• **What is being asked**
Reproduce each of the records below word for word, and omit the pictures from your copy.

• **Input material**
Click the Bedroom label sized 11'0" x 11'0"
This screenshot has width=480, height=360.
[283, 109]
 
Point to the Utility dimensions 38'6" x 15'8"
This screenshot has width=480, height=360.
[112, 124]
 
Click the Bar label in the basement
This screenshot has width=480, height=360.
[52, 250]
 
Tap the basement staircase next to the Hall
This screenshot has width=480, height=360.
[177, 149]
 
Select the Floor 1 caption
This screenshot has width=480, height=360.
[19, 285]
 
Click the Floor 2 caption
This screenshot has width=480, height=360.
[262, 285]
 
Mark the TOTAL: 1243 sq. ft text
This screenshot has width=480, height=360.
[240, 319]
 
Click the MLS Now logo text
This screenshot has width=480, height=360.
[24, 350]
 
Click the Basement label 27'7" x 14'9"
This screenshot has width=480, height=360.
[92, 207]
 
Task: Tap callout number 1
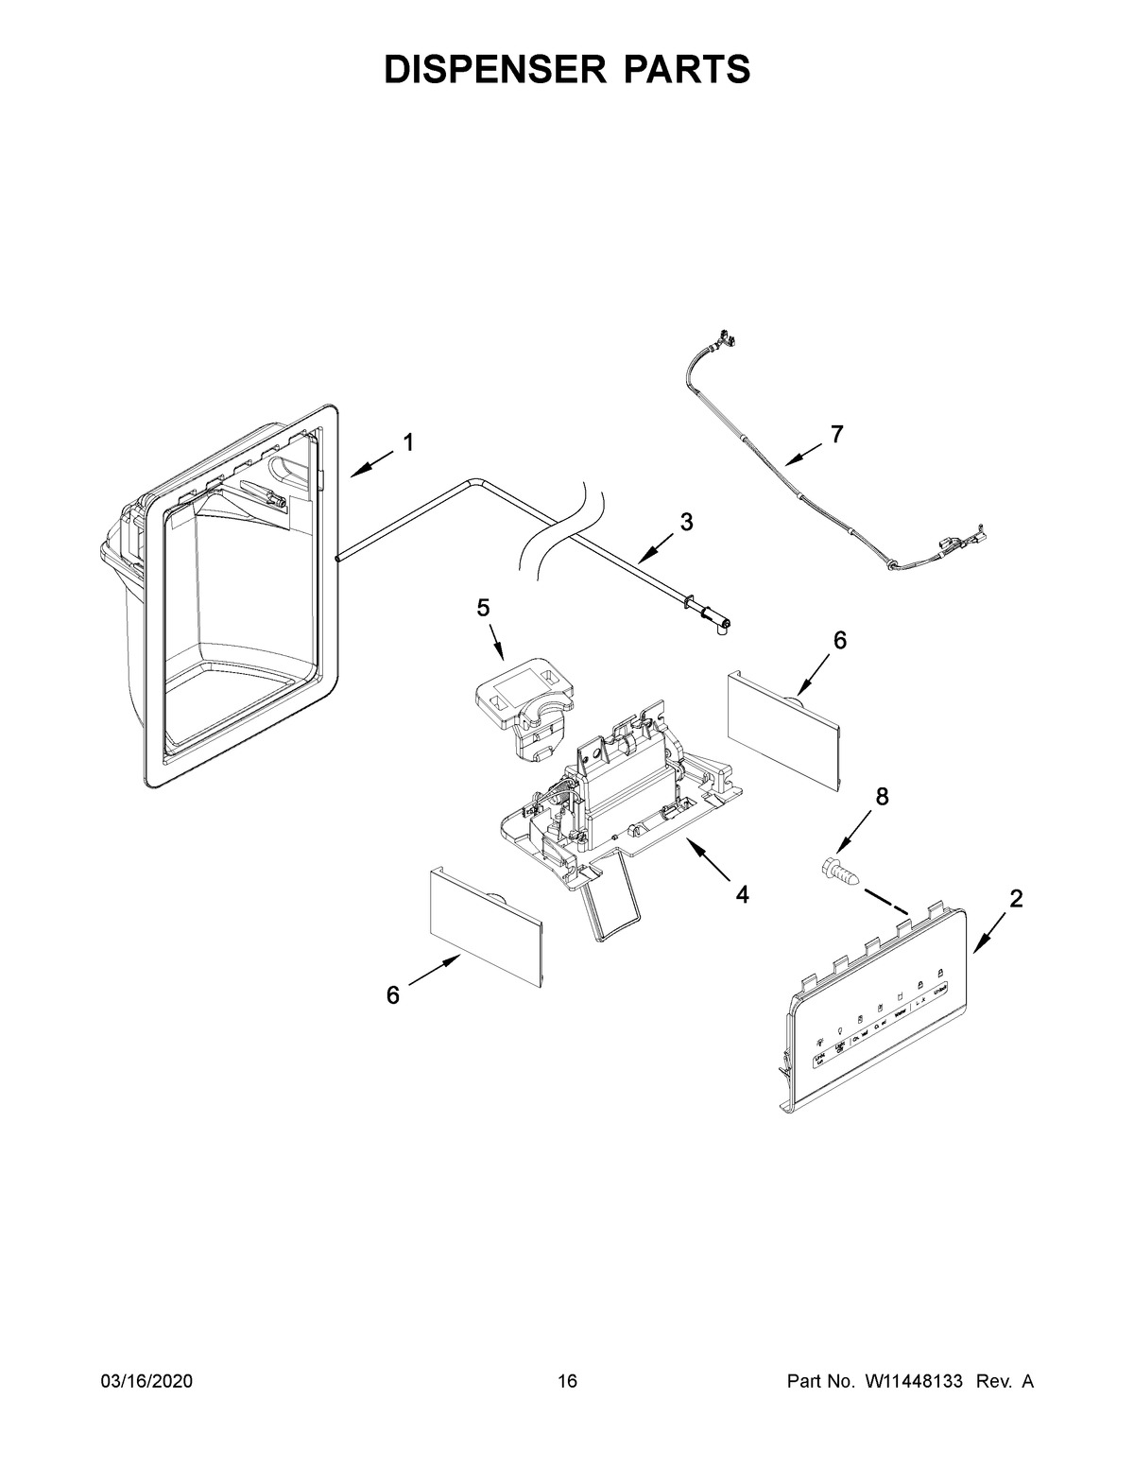(x=408, y=442)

• **Task answer**
Click the Bedroom label sized 11'0" x 11'0"
This screenshot has width=480, height=360.
[283, 109]
 
Point to the Utility dimensions 38'6" x 15'8"
This screenshot has width=480, height=360.
[112, 124]
 
Click the Bar label in the basement
This screenshot has width=480, height=360.
[52, 250]
 
Tap the basement staircase next to the Hall
This screenshot has width=480, height=360.
[177, 149]
 
Select the Floor 1 caption
This screenshot has width=480, height=360.
[19, 285]
 
Click the Floor 2 caption
This screenshot has width=480, height=360.
[262, 285]
 
Mark the TOTAL: 1243 sq. ft text
This screenshot has width=480, height=360.
[240, 319]
 
Click the MLS Now logo text
This screenshot has width=480, height=360.
[24, 350]
 
Click the Basement label 27'7" x 14'9"
This screenshot has width=480, height=360.
[92, 207]
 
Task: Tap callout number 1
(x=408, y=442)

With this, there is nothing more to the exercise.